And woe betide anyone who breaches this cardinal rule, as dissenters from within Islamic culture such as Ayaan Hirsi Ali have found. At best, they can expect condescension from bien pensant progressive intellectuals, some of whom denounced Hirsi Ali as an “Enlightenment fundamentalist”.
They will be pilloried in progressive media and will face attempts to bar them from speaking on campuses and elsewhere, as when Hirsi Ali was barred from speaking recently at Brandeis University in the US at the behest of a coalition of “progressive” student groups. Then there are the death threats from Islamist extremists intent on punishing the crime of apostasy.

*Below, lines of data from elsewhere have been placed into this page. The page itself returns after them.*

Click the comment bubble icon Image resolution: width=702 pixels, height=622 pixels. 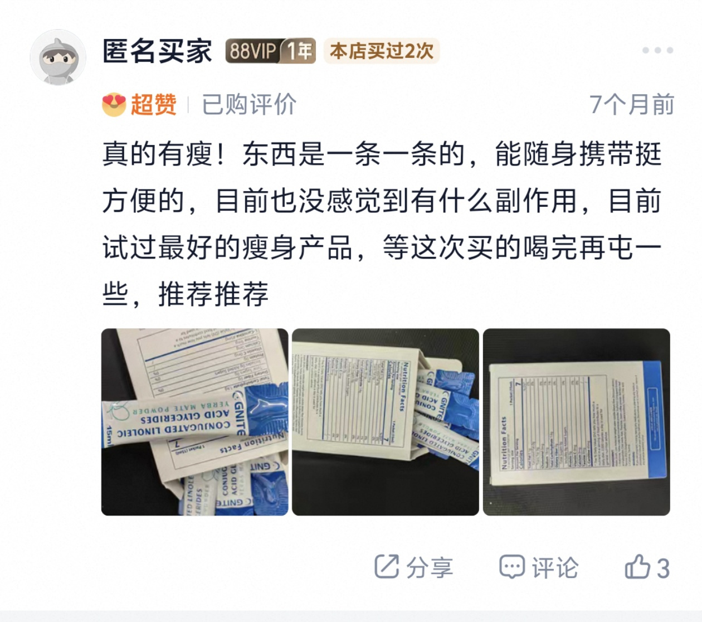click(x=511, y=567)
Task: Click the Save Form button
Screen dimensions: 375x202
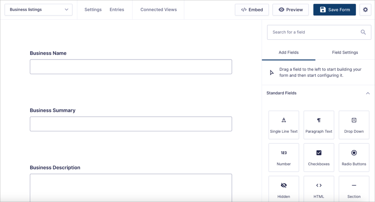Action: (x=334, y=10)
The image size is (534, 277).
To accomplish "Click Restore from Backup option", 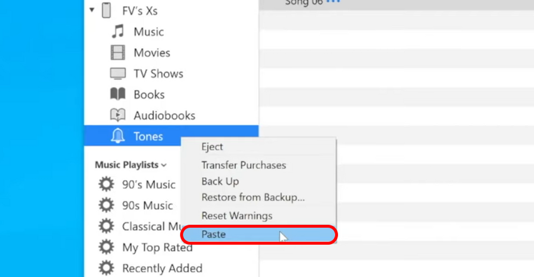I will 253,197.
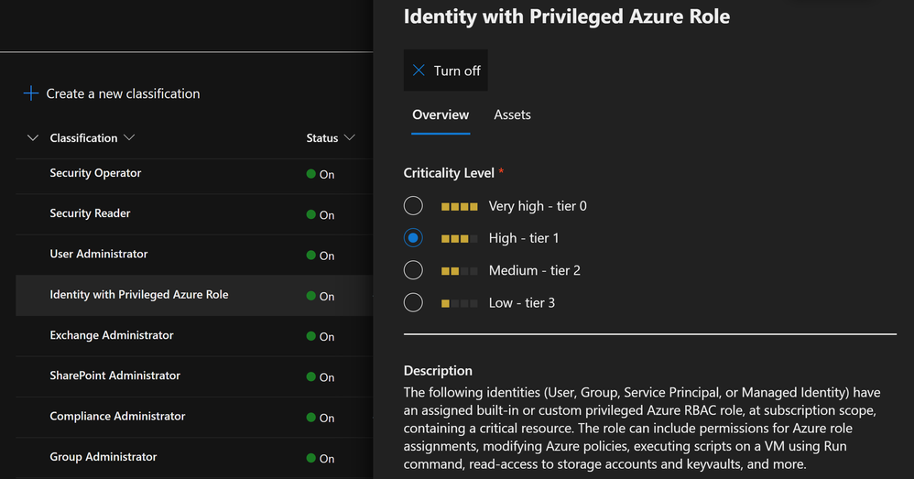Select Medium - tier 2 radio button
This screenshot has width=914, height=479.
(x=413, y=270)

The Council of Ex-Muslims on Britain released a report this year detailing how extremist preachers have been given free rein to speak on British campuses while its own leader, Maryam Namazie, a leftist from an Iranian background, has been subjected to sustained efforts — including death threats — to stop her speaking.
These activities consistently have been backed by campus student organisations including, incredibly, feminist and lesbian, gay, bisexual and transgender groups.
The de facto alliance that has developed between the Left and militant Islam, the most reactionary force in the world today, is the strangest and most disconcerting political development in my lifetime. If identity politics is the substantive part of this mutant ideology, the compliance and enforcement arm is the system of thought control we nowadays term political correctness.
According to the PC mindset, someone who openly or even privately challenges core tenets of identity politics is not just wrong but morally depraved. Such a person is not to be engaged with argumentatively, but must be vilified, censored and, where possible, pursued legally using instruments such as the iniquitous section 18C of our Racial Discrimination Act and equivalents in other countries.
Given their head, “progressive” politicians will introduce even more restrictive laws. Former British Labour leader Ed Miliband pledged before the last British election to make Islamophobia, which he never bothered to define, an aggravated criminal offence.
Regressive Left activists often claim to be fighting against “fascism” or “the extreme Right”. Ironically, they are the ones who, time and again, resort to classic 1930s fascist tactics such as wrecking the meetings of their opponents and in some cases harassing or attacking attendees.
I experienced this last year while attending a meeting at the University of Sydney that was being addressed by a speaker known to be defensive of Israel, a position now verboten on campuses around the world.
The meeting was disrupted by a chanting mob led by a young woman with a megaphone, the leaders making clear afterwards that they were there not to challenge or debate but to silence.